Definitely one for the Crazy Keith [1] files — and I quietly filed away the information that if I'm in an emergency in the vicinity of Keith Hernandez, I should not assume his cerebral cool on the ballfield means he's going to have good ideas. But metaphorically, Keith's tale of bad ideas and compounding mistakes was an accurate enough description of Tuesday, May 20, 2008 in the annals of the New York Mets. Let me see if I've got this right:
* Willie Randolph, apparently having decided the Mets need more distractions, had to answer a bunch of questions about a racial conspiracy theory, and this one didn't have anything to do with Paul Lo Duca or Billy Wagner — he seems to have thought it up [2] basically on his own.
* Off to an apparently roaring start, the Mets ground to a screeching halt against T#m Gl@v!ne and got manhandled [3].
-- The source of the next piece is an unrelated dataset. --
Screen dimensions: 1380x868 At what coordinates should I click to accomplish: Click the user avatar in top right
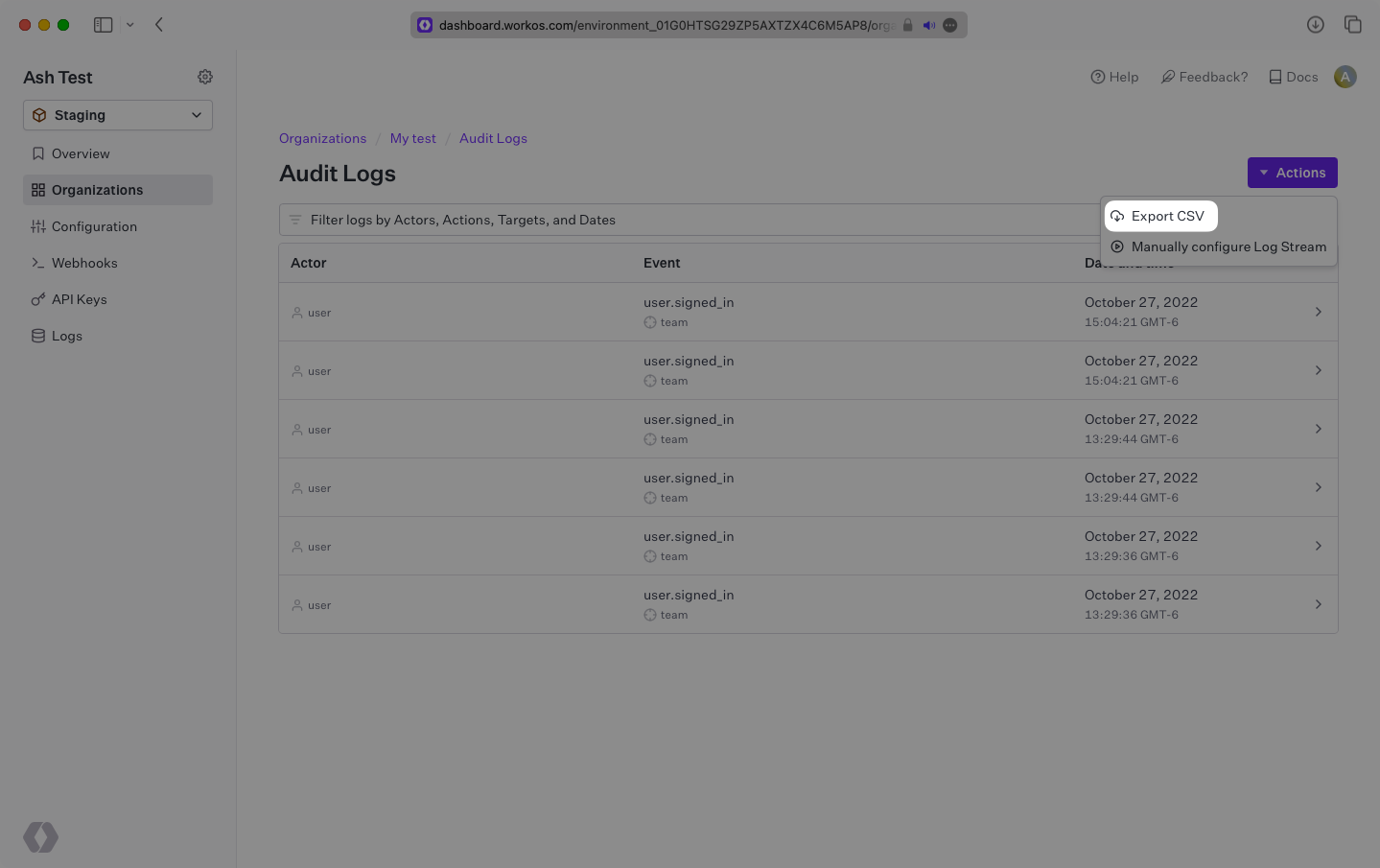pos(1345,77)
* They then got their butts handed to them [4] by some anonymous pitcher, dropping the second half of a double header in ignominious fashion.
* Ryan Church, the 53rd out of the day and a player who missed time with a concussion less than three months ago, wound up face-down and bleeding in the dirt when everything was over and needed to be helped off the field. (Postgame update: Mild concussion.)
Did that cover everything? Or have I forgotten something else awful because my neurons are overcrowded after an endless day of Met awfulness? It's quite possible. (Oh yeah, Mike Piazza retired. He was already retired, but having it be official still sucks.)
Assuming Church is OK (and Yunel Escobar too, because let's be decent about things), you have to give the 2008 Mets credit: No team does a better job confounding any attempt to figure out what they're really made of. The team's obviously terrible — can't do a damn thing against a horrible Nationals team that might actually recruit pitchers by taking the guys turned down by the Dallas police after responding to the ads above the urinals in the upper deck. Well, no — they beat the Yankees in convincing fashion, working counts, having smart at-bats and running up the score. So they're actually pretty darn good, right? No — after an off-day they come out and play 18 innings of prairie-flat baseball, marked by giveaway at-bats, dimwitted baserunning, indifferent fielding and lousy pitching.
It's easy to be average — just plod along and win some and lose some. But that's too simple for the Mets of late — they have to be average by yo-yoing from bad to good and bad again at a truly fearsome velocity. It's no easy thing to be at once fundamentally mediocre and completely exhausting, but they're managing it.